Gwenaëlle S. G. Géléoc obtained a PhD in Sensory Neurobiology from the University of Sciences in Montpellier (France) in 1996. She performed part of her PhD training at the University of Sussex, UK where she characterized sensory transduction in vestibular hair cells and a performed a comparative study between vestibular and cochlear hair cells. Gwenaelle continued her training as an electrophysiologist at University College London studying outer hair cell motility and at Harvard Medical School studying modulation of mechanotransduction in vestibular hair cells. As an independent investigator at the University of Virginia, she expanded this work and characterized the developmental acquisition of sensory transduction in mouse vestibular hair cells, the developmental acquisition of voltage-sensitive conductances in vestibular hair cells and the tonotopic gradient in the acquisition of sensory transduction in the mouse cochlea. This work along with quantitative spatio-temporal studies performed on several hair cell mechanotransduction candidates lead her to TMC1 and 2 and long-term collaborations with Andrew Griffith and Jeff Holt. Dr. Géléoc is currently Assistant Professor of Otolaryngology, at Boston Children’s Hospital where she continues to study molecular players involved in the development and function of hair cells of the inner ear and develops new therapies for the treatment of deafness and balance, with a particular focus on Usher syndrome.

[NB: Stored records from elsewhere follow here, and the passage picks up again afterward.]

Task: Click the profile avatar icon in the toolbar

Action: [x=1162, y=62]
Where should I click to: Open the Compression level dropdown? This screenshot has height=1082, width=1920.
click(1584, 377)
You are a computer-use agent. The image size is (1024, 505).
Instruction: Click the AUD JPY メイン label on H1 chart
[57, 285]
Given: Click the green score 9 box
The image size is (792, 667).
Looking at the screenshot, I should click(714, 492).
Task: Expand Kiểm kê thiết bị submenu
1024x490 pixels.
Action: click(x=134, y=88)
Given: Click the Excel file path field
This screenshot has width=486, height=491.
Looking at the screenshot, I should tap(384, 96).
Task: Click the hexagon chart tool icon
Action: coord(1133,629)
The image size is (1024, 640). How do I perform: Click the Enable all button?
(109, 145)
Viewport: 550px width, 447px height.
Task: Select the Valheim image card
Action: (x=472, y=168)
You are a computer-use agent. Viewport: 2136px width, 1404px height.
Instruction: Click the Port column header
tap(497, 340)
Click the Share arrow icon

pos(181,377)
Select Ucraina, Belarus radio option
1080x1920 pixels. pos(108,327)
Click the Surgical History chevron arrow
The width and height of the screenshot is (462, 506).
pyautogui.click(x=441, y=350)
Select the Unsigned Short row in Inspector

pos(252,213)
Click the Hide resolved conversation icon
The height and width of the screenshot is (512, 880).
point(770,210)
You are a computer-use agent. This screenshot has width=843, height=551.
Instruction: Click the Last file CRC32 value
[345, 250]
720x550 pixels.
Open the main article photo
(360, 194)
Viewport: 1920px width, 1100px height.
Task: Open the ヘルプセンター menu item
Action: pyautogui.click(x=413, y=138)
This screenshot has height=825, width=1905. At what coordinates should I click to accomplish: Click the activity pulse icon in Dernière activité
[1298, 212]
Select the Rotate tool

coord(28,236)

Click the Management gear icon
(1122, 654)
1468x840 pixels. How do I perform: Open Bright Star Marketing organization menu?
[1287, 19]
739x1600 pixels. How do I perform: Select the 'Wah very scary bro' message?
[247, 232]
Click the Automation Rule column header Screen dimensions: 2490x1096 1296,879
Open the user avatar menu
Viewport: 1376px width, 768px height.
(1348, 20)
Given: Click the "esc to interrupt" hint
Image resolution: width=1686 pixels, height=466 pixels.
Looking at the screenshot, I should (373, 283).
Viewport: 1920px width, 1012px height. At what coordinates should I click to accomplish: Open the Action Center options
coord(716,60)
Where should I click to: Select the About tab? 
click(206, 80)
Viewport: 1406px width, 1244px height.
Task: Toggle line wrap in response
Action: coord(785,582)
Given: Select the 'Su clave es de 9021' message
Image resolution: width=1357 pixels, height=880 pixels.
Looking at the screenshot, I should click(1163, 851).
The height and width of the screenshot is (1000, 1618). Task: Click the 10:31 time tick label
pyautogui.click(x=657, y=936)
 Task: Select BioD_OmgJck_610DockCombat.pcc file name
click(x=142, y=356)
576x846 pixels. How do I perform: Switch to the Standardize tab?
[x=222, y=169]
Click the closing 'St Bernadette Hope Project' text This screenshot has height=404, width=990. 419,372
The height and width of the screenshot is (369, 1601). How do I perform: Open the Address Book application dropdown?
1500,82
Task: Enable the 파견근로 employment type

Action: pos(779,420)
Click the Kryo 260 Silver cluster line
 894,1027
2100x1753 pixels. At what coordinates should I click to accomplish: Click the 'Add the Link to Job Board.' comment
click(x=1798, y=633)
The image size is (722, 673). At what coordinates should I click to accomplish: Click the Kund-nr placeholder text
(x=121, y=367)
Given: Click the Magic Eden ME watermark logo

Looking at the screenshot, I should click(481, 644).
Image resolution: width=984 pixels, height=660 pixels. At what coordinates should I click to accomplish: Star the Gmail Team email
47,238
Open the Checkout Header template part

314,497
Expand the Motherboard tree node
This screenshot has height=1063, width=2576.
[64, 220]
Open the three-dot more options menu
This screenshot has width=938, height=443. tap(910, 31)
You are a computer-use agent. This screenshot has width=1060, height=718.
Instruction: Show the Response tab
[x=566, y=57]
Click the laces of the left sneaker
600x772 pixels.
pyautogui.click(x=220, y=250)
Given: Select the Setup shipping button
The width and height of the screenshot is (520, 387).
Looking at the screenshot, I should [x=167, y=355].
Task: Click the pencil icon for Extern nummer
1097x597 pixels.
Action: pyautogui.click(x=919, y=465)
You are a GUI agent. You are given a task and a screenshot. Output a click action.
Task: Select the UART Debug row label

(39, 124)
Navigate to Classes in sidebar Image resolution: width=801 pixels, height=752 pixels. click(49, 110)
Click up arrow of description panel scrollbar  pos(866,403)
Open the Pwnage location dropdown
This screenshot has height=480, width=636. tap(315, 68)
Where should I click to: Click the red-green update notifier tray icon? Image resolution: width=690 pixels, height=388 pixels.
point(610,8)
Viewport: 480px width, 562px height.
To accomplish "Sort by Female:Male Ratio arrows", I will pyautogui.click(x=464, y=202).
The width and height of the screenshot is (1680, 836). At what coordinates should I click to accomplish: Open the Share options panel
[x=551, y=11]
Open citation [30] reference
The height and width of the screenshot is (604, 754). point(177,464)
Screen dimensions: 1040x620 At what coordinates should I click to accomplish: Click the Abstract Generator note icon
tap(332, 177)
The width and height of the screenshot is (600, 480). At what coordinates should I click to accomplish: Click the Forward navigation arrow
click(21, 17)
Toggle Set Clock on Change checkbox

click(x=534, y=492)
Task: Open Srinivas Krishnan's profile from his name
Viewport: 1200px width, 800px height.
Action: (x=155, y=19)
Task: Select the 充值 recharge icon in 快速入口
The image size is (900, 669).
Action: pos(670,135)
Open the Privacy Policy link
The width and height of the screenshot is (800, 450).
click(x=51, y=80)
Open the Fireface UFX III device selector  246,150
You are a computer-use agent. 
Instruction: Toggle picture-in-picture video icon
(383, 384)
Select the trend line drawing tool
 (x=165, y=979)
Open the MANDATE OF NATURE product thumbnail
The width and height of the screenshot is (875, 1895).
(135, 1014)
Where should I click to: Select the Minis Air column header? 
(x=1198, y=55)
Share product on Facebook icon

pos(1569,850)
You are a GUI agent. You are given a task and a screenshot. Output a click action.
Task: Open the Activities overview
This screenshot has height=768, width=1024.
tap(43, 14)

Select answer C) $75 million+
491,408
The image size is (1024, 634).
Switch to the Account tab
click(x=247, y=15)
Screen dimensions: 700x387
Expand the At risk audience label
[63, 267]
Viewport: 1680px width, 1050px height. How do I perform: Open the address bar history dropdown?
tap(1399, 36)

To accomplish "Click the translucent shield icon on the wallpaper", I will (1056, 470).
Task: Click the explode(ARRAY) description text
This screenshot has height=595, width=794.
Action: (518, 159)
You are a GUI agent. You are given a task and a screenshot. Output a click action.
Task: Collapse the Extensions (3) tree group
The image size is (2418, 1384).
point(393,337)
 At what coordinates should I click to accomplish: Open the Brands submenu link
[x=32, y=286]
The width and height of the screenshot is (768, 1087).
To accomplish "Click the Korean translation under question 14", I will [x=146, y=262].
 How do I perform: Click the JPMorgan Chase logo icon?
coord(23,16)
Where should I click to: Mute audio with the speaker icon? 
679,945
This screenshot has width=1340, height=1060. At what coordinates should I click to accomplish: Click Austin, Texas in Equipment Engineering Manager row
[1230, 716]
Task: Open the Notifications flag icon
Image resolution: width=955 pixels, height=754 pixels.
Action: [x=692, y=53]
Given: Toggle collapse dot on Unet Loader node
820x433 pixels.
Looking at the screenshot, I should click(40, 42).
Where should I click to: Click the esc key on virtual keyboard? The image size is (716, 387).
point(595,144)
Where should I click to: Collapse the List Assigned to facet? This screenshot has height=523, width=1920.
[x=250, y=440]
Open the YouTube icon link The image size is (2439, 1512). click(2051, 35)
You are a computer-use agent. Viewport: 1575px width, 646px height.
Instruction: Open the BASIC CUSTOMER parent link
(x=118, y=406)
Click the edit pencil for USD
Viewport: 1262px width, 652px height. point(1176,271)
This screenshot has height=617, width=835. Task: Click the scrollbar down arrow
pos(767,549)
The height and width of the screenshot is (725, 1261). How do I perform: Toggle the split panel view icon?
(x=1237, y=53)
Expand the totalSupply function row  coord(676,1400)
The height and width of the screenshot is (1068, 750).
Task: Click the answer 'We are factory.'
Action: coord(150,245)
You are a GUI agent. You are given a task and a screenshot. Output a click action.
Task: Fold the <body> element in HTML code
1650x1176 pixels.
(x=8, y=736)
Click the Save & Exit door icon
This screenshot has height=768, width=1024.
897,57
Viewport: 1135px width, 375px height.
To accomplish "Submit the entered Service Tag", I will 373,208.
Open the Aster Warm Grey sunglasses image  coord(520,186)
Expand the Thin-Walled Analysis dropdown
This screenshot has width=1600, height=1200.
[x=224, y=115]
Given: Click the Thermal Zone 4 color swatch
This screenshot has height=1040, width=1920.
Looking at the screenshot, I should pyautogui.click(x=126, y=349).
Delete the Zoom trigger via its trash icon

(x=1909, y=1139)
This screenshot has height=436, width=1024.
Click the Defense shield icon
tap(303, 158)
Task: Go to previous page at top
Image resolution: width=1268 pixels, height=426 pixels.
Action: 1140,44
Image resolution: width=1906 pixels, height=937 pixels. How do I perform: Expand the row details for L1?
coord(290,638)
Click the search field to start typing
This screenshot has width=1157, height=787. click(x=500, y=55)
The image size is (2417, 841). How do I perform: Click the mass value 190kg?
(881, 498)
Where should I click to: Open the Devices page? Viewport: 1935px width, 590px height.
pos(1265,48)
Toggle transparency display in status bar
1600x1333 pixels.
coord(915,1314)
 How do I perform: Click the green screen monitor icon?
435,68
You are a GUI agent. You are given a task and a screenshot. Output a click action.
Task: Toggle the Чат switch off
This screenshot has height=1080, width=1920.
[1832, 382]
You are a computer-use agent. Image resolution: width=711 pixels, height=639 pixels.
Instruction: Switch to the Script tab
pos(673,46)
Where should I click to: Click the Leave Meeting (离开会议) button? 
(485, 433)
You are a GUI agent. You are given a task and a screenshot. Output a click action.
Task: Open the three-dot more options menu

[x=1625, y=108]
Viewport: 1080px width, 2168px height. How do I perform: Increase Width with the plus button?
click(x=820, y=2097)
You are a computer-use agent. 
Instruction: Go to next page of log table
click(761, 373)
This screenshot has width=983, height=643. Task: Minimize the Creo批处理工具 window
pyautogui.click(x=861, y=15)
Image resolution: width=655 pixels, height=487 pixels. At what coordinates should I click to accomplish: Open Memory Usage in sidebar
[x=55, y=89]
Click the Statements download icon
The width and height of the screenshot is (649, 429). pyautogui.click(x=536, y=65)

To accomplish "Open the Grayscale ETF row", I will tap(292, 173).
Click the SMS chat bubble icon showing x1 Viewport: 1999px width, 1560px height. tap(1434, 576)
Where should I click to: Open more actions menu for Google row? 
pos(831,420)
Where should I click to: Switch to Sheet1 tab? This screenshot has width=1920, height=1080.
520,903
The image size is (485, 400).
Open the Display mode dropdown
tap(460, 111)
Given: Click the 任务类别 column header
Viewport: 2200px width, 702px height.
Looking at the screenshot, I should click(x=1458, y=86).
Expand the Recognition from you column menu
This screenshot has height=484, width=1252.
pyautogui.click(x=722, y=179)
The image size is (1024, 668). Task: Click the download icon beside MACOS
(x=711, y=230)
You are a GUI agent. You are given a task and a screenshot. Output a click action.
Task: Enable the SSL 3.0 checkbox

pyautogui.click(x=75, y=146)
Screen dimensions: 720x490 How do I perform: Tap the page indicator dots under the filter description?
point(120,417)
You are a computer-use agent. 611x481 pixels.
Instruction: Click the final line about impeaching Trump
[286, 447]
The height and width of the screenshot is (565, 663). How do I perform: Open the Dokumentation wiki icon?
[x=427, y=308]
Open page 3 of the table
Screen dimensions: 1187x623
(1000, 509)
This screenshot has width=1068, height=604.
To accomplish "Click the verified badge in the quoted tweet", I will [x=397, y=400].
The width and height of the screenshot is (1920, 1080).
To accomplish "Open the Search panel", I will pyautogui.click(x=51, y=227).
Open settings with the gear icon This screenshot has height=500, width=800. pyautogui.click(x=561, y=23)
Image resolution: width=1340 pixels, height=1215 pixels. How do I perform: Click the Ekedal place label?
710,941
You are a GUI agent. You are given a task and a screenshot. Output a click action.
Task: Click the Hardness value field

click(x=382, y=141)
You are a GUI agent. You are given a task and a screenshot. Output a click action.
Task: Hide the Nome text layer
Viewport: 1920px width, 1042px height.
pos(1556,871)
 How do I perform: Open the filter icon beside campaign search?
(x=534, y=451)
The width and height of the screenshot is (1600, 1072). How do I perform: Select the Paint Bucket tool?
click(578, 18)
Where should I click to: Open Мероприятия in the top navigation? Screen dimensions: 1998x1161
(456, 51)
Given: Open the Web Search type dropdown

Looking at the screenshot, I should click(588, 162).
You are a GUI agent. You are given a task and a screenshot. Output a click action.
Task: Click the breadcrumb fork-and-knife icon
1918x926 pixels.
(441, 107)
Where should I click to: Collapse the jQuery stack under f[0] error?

Jeff Holt earned a doctorate from the Department of Physiology at the University of Rochester in 1995 for his studies of inward rectifier potassium channels in saccular hair cells.  He went on to a post-doctoral position in the Neurobiology Department at Harvard Medical School and the Howard Hughes Medical Institute, where he characterized sensory transduction and adaptation in hair cells and developed a viral vector system to transfect cultured hair cells.  Dr. Holt’s first faculty position was in the Neuroscience Department at the University of Virginia.  In 2011 the lab moved to Boston Children’s Hospital / Harvard Medical School.  Dr. Holt is currently a Professor in the Departments of Otolaryngology and Neurology in the F.M. Kirby Neurobiology Center.  Dr. Holt and his team have been studying sensory transduction in auditory and vestibular hair cells over the past 20 years, with particular focus on TMC1 and TMC2 over the past 12 years.  This work lead to the discovery that TMC1 forms the hair cell transduction channel.  His work also focuses on development gene therapy strategies for genetic hearing loss.